** Your instructions **
Beneath this line are the data; copy exactly the part of them that opens with the line containing "Toggle the window" and closes with the line containing "Given: Click the red View Breakpoints icon", and only that part.

** Extracted material **

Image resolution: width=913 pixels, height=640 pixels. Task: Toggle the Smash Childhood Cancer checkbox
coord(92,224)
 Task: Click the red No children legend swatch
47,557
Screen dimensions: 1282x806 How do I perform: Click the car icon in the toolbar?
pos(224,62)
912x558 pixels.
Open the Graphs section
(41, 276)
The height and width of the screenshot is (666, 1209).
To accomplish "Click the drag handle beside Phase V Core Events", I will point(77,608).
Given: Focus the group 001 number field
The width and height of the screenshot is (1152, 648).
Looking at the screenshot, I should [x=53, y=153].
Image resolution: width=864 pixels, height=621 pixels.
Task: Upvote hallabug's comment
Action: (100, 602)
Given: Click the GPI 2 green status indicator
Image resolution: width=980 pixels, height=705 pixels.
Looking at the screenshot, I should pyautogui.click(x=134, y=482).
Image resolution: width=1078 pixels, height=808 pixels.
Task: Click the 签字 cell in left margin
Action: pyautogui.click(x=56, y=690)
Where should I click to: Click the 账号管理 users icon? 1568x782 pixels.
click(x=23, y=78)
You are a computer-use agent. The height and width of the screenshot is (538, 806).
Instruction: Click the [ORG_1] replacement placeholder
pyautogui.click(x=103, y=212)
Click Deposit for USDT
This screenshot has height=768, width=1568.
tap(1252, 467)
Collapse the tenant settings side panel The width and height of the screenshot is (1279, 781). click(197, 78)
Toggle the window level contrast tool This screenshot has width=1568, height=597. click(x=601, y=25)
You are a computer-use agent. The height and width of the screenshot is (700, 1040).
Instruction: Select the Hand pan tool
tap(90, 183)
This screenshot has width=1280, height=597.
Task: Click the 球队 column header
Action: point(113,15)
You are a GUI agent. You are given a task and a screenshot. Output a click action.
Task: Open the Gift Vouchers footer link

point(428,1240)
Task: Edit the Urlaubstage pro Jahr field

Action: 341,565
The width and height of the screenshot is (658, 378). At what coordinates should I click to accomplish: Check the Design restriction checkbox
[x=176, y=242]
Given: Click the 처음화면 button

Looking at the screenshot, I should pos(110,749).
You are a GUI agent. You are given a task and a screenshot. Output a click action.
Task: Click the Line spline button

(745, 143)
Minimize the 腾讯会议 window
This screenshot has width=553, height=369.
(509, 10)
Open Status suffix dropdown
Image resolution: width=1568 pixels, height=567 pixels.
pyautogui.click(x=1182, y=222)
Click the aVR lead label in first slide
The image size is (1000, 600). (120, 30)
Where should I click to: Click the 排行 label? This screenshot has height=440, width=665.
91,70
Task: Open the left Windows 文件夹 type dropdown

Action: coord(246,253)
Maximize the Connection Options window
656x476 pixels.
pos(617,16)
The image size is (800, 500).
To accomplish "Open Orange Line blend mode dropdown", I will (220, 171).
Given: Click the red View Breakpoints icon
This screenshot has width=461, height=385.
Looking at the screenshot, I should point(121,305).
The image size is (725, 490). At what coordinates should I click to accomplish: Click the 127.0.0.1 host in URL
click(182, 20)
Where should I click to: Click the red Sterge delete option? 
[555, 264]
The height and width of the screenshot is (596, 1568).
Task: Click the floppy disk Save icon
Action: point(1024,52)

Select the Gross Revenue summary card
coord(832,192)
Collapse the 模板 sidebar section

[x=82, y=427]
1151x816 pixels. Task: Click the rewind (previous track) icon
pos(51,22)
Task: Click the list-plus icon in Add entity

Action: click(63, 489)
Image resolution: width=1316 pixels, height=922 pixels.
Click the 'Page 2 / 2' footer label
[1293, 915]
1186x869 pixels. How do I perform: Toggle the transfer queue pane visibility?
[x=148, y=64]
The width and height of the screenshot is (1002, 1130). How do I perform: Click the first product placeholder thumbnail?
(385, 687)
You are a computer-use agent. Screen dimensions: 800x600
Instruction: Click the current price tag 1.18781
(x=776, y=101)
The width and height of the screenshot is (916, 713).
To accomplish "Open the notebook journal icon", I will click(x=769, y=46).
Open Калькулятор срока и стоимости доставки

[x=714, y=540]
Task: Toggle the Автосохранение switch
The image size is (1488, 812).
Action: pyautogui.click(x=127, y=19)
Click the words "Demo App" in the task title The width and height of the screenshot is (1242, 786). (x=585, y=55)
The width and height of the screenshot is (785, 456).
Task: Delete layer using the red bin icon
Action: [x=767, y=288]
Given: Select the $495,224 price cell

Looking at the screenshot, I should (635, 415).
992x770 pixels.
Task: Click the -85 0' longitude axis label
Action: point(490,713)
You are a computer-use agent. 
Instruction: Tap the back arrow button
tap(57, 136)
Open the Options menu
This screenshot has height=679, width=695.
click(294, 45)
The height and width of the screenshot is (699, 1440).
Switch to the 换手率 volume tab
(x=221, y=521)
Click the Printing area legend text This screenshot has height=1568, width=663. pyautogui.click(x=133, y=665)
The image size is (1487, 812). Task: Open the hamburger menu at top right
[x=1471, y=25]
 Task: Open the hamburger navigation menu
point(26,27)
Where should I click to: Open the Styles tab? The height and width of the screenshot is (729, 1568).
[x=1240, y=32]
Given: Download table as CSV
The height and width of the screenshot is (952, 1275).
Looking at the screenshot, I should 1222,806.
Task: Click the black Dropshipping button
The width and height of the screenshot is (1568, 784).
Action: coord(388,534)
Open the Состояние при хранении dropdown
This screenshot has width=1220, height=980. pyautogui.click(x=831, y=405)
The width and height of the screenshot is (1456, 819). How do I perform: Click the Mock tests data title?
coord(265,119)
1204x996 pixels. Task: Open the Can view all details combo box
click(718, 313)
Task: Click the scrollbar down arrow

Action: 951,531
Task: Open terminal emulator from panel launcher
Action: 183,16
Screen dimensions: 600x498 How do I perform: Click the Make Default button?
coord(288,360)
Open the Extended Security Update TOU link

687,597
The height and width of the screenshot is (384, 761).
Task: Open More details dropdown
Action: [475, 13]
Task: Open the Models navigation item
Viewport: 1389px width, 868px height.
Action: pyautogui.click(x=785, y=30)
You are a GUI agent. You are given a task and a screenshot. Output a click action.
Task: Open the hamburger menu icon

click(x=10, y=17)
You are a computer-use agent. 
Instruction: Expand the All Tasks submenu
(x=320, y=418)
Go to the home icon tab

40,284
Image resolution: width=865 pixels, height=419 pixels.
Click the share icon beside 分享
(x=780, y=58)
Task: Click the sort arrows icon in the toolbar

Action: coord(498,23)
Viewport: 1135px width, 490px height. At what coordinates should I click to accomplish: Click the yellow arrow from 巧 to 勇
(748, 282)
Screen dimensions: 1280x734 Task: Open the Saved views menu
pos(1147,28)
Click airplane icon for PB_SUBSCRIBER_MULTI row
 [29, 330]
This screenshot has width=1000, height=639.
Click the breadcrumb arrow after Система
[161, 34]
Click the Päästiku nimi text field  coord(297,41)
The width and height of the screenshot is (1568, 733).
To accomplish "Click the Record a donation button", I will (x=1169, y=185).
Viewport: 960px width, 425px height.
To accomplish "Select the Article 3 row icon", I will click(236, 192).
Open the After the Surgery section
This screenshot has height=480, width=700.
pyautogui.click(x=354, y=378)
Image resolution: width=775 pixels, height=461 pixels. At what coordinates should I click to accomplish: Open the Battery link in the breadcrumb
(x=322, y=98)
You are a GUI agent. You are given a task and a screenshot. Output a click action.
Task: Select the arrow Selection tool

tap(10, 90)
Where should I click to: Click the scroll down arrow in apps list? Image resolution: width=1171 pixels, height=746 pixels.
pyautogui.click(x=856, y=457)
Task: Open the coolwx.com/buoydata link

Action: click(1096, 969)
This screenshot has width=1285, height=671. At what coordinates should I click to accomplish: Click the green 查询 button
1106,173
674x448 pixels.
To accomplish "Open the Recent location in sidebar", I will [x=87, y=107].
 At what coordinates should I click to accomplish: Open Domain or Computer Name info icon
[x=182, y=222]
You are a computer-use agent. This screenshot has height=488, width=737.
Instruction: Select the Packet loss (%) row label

** Your response **
Toggle the window level contrast tool This screenshot has width=1568, height=597. click(x=601, y=25)
You are a computer-use agent. The height and width of the screenshot is (700, 1040).
Instruction: Select the Hand pan tool
tap(90, 183)
This screenshot has width=1280, height=597.
Task: Click the 球队 column header
Action: point(113,15)
You are a GUI agent. You are given a task and a screenshot. Output a click action.
Task: Open the Gift Vouchers footer link

point(428,1240)
Task: Edit the Urlaubstage pro Jahr field

Action: 341,565
The width and height of the screenshot is (658, 378). At what coordinates should I click to accomplish: Check the Design restriction checkbox
[x=176, y=242]
Given: Click the 처음화면 button

Looking at the screenshot, I should pos(110,749).
You are a GUI agent. You are given a task and a screenshot. Output a click action.
Task: Click the Line spline button

(745, 143)
Minimize the 腾讯会议 window
This screenshot has width=553, height=369.
(509, 10)
Open Status suffix dropdown
Image resolution: width=1568 pixels, height=567 pixels.
pyautogui.click(x=1182, y=222)
Click the aVR lead label in first slide
The image size is (1000, 600). (120, 30)
Where should I click to: Click the 排行 label? This screenshot has height=440, width=665.
91,70
Task: Open the left Windows 文件夹 type dropdown

Action: coord(246,253)
Maximize the Connection Options window
656x476 pixels.
pos(617,16)
The image size is (800, 500).
To accomplish "Open Orange Line blend mode dropdown", I will (220, 171).
Given: Click the red View Breakpoints icon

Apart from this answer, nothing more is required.